I was urged by friends to view the German movie, The Counterfeiters, directed by Stefan Ruzowitsky and winner of Best Foreign Language Film Oscar in 2008. Somehow I had missed reviews about this movie at the time of the Academy Awards. I had a vague and incorrect idea of a Mob movie set in glamourous Monte Carlo or Cannes. Just as well I was uninformed as I don't know if I would have had the stomach for it otherwise. The movie tells the story of a motley bunch of Jewish prisoners in the dreaded Sachsenhausen concentration camp during WWII. The men, some with and others without any printing expertise, led by a wily professional forger, 'Sally' Sorowitsch, were spared the horrors in order to forge pound and dollar banknotes to flood the Allied economies and destabilize them. Grim viewing, indeed.
But amidst the camp's miserable greyness, the bullying cruelty of the guards and SS overlords, the anguished guilt of the forgers who are given special treatment while their family and fellow-prisoners were randomly shot, beaten and starved, emerge those small acts of heroism: gestures of kindness, a whispered word or a telling look that meant another's survival. They made the viewing worthwhile.

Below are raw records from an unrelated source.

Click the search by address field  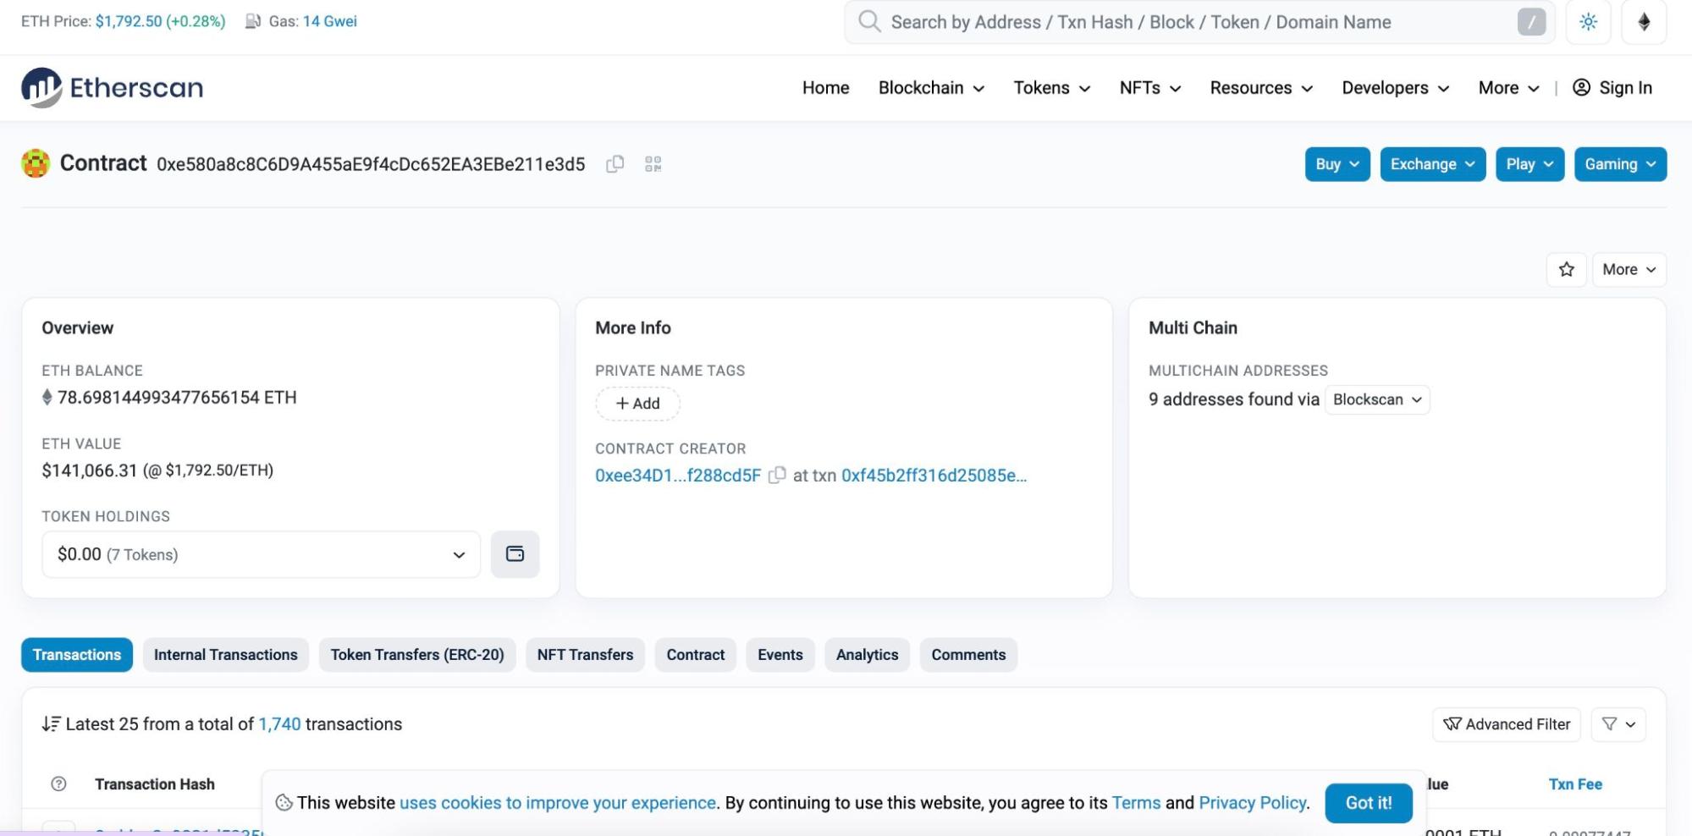[1185, 22]
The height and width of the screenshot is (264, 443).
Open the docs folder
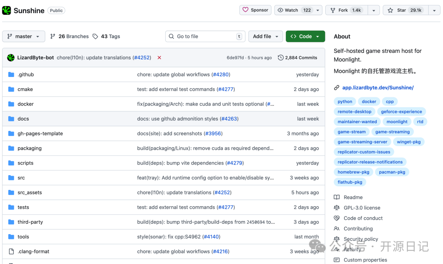23,119
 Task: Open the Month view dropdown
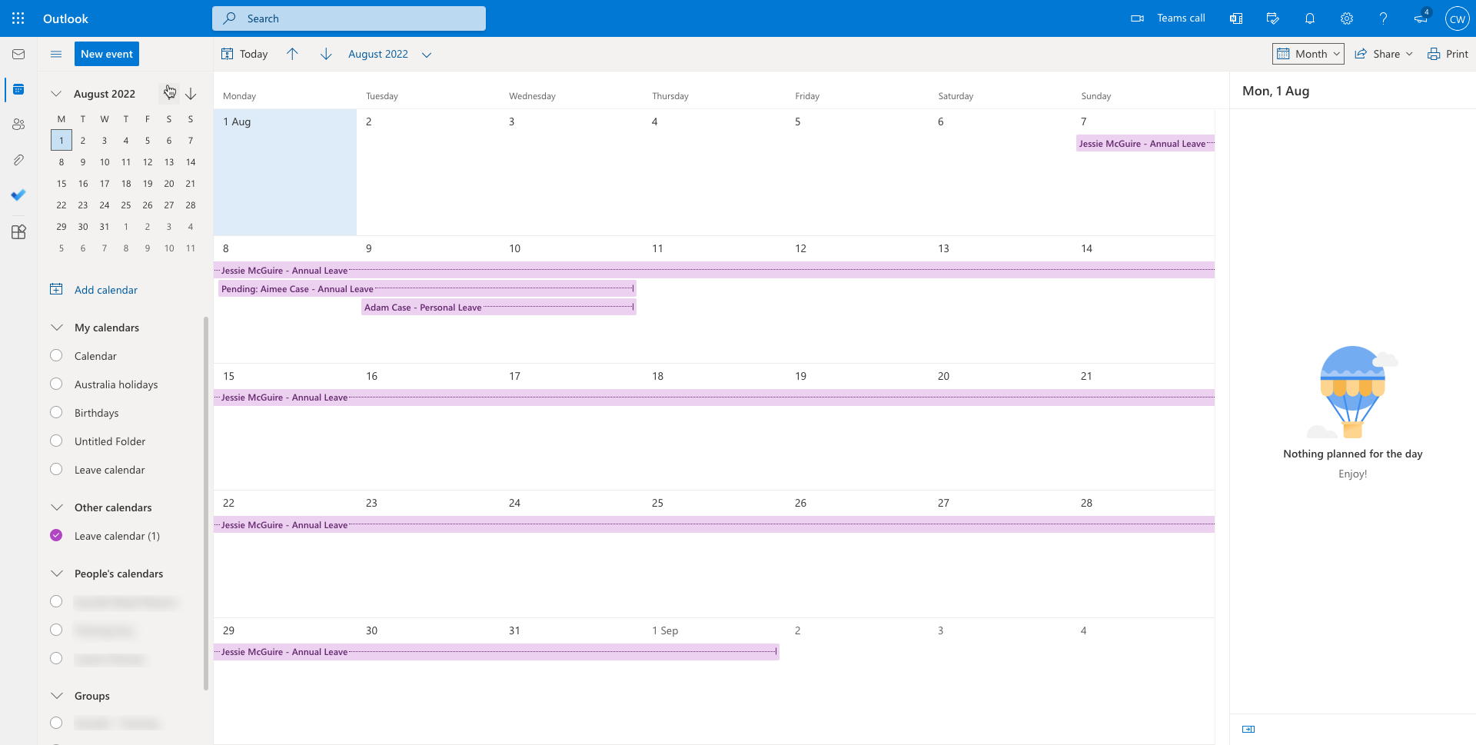coord(1308,55)
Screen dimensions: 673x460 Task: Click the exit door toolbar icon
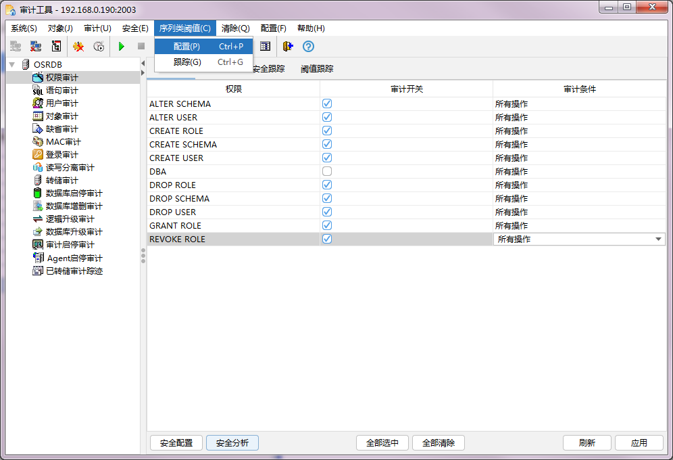(x=289, y=46)
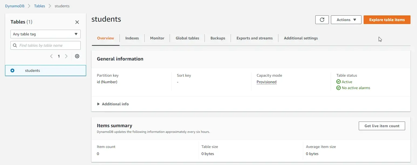This screenshot has width=417, height=165.
Task: Expand the Additional info section
Action: [113, 104]
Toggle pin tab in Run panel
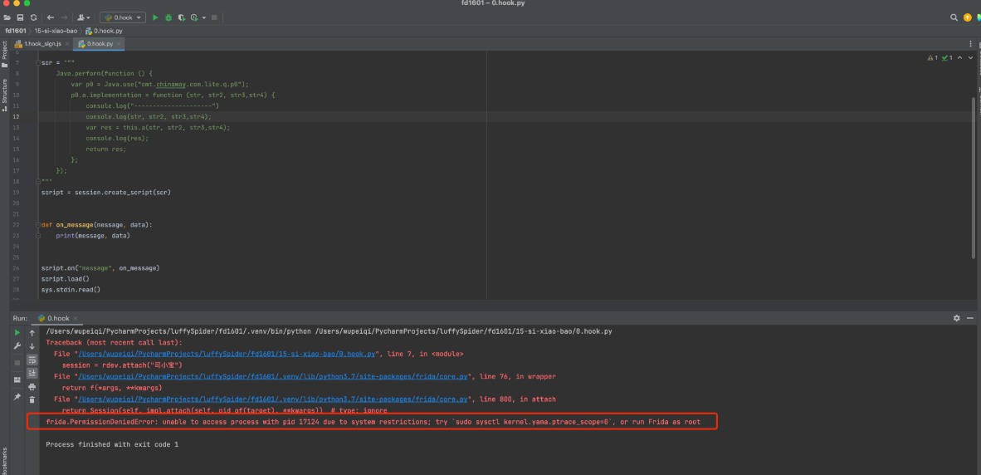Viewport: 981px width, 475px height. point(17,397)
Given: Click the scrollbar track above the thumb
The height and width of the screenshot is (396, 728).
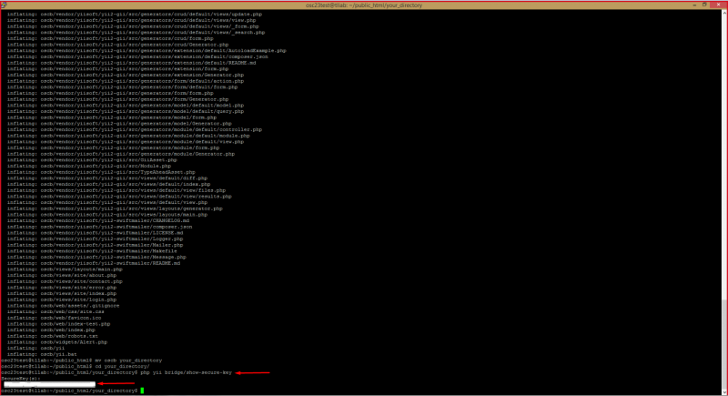Looking at the screenshot, I should [x=723, y=182].
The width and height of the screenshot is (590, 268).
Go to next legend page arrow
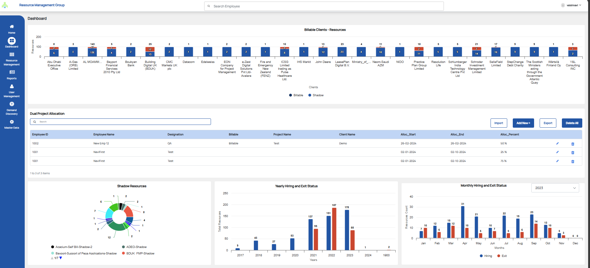61,258
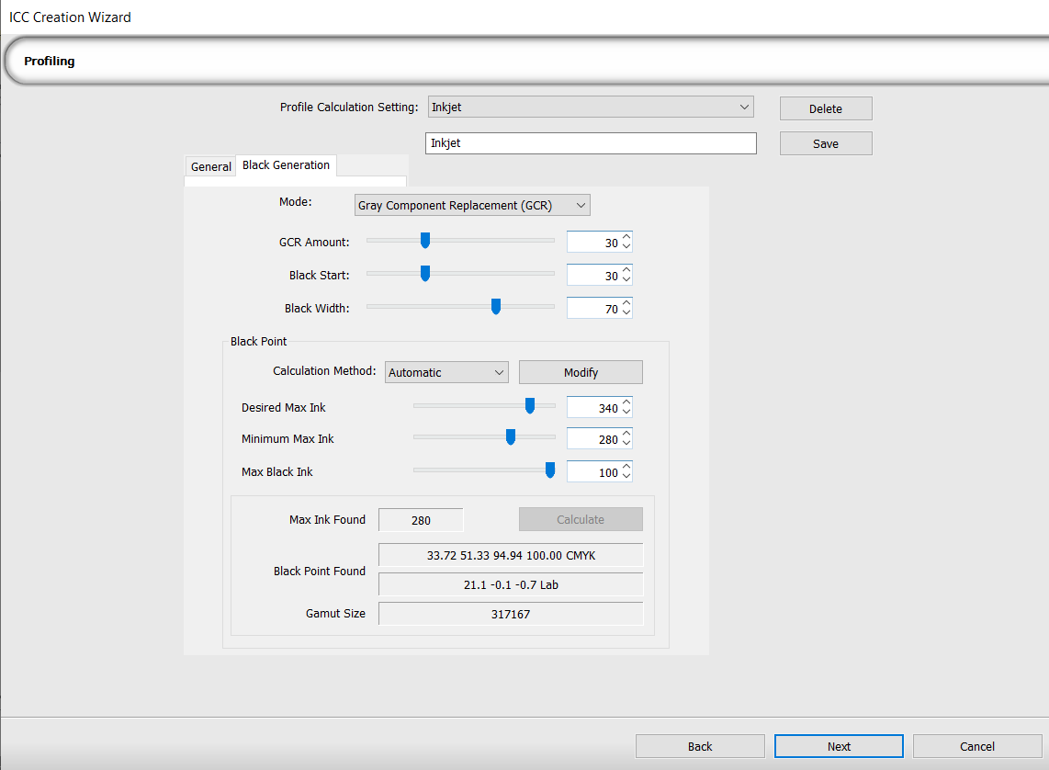Switch to the General tab
Screen dimensions: 1049x770
click(210, 166)
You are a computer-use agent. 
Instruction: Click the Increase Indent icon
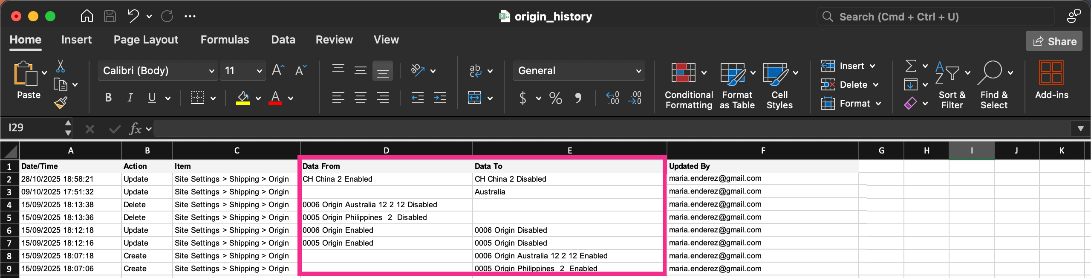439,98
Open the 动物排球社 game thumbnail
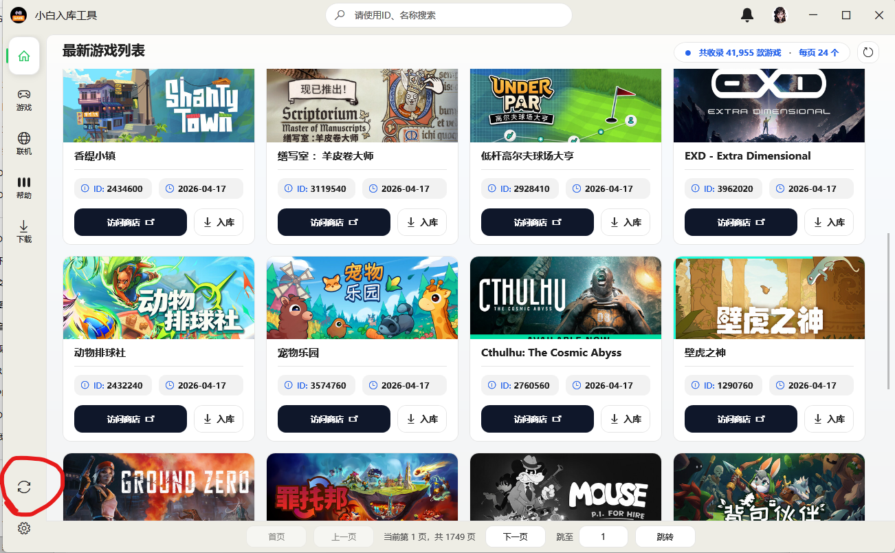The image size is (895, 553). (x=159, y=298)
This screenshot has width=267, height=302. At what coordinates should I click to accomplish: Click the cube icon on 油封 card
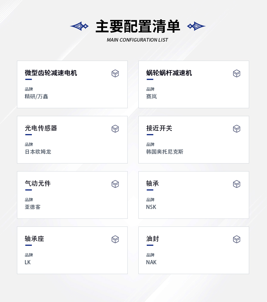click(237, 239)
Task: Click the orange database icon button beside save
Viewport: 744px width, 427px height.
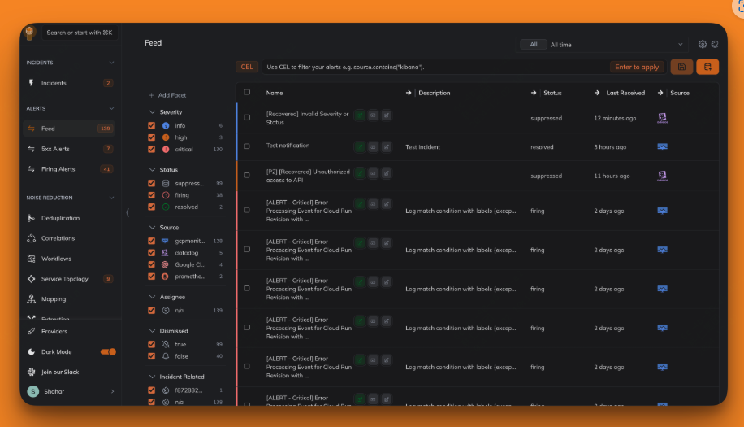Action: (707, 67)
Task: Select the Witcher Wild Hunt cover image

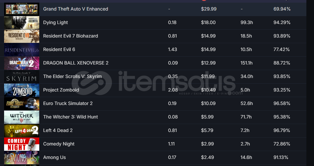Action: click(x=22, y=117)
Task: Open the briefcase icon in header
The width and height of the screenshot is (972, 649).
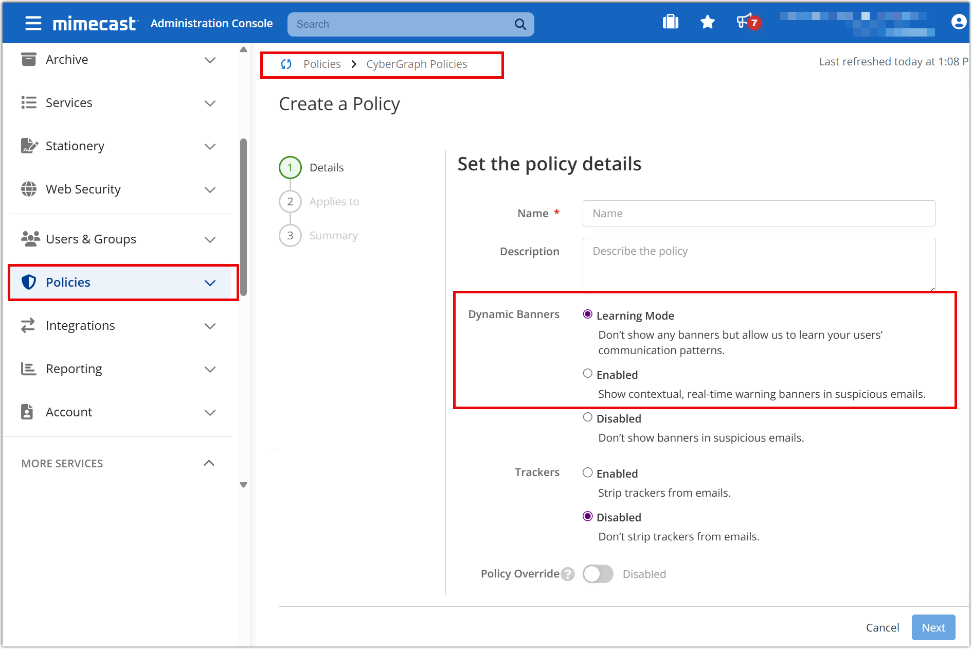Action: (x=670, y=22)
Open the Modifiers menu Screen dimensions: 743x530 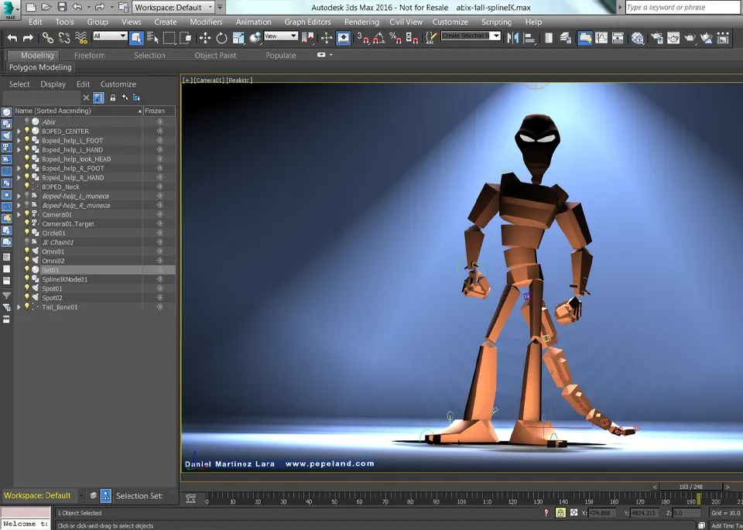pyautogui.click(x=206, y=22)
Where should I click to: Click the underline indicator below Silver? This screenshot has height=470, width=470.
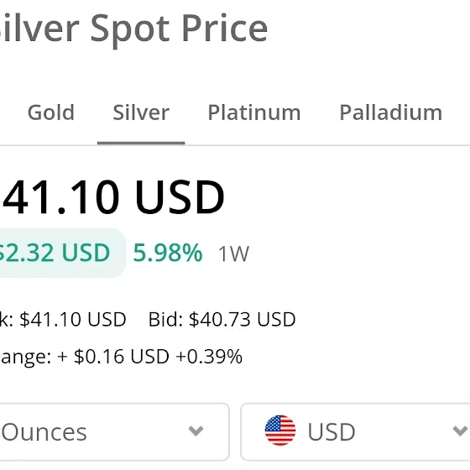click(141, 143)
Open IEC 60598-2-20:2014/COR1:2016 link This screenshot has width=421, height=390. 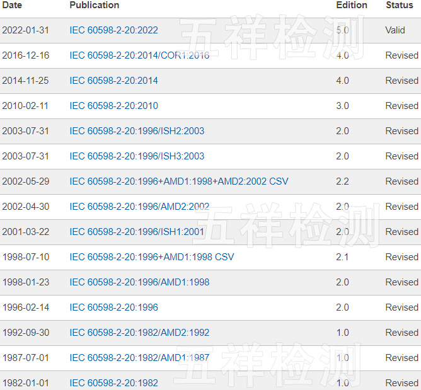(x=139, y=55)
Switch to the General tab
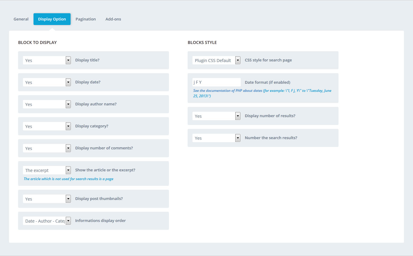Image resolution: width=413 pixels, height=256 pixels. (21, 19)
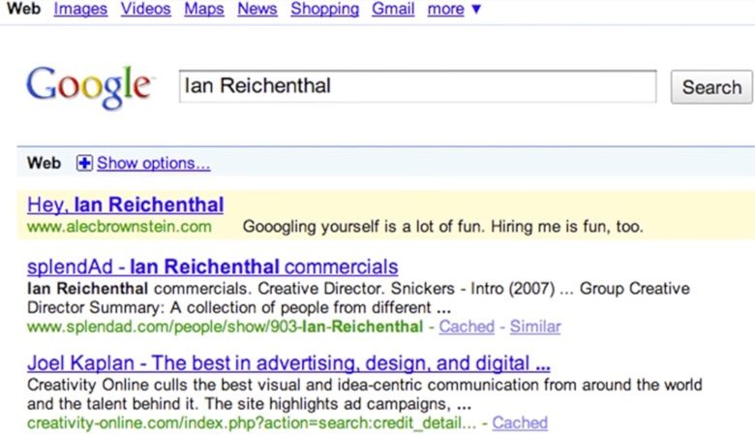View Cached version of creativity-online result
This screenshot has width=755, height=439.
[520, 423]
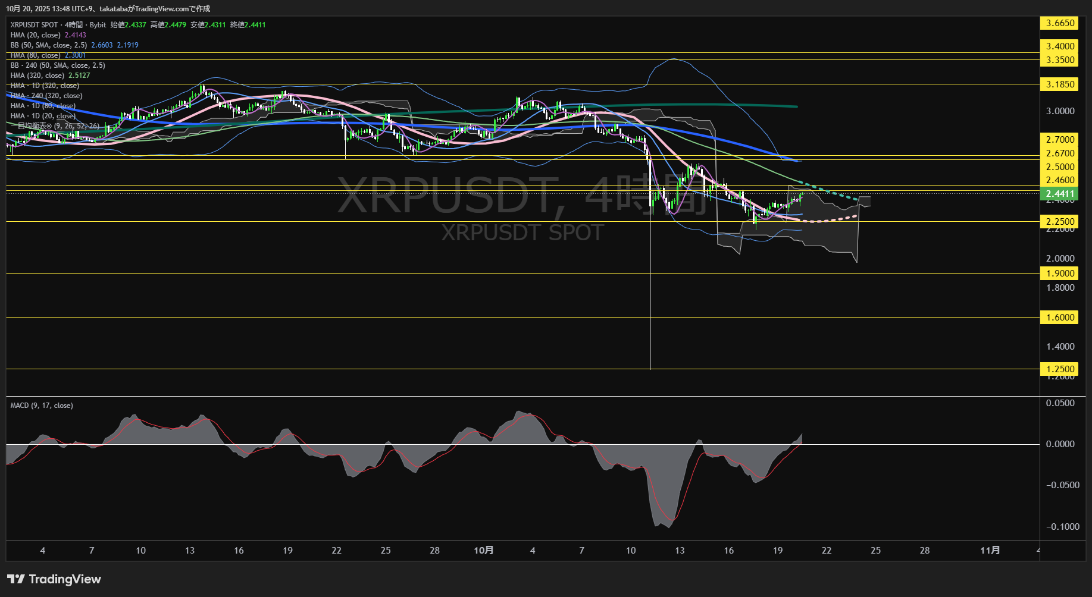Click the 3.1850 yellow price label
1092x597 pixels.
click(1060, 84)
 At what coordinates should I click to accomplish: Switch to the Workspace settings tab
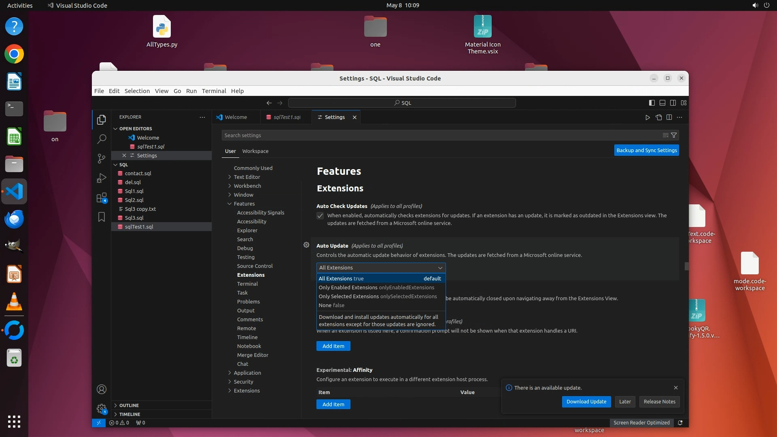click(255, 151)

In similar vein, this week I read 'The Reader' by Bernhard Schlink. The novel is restrained, understated and tragic. It deals with the experiences of a young man in post-war Germany, who is confronted in a SS war crimes trials with the brutal past of a woman with whom he was once in love. So doing he is also faced with his country's past and the questions that no one has ever been able to answer satisfactorily (at least, in my view).
Hardly Christmas entertainment but compelling viewing, compelling reading.
On a happier note, today is the first day of my annual leave! Hooray! And I am going to blog, blog, blog so keep your ears peeled. Yes, that's me standing at the front gate ringing the bell for a quick visit to your world!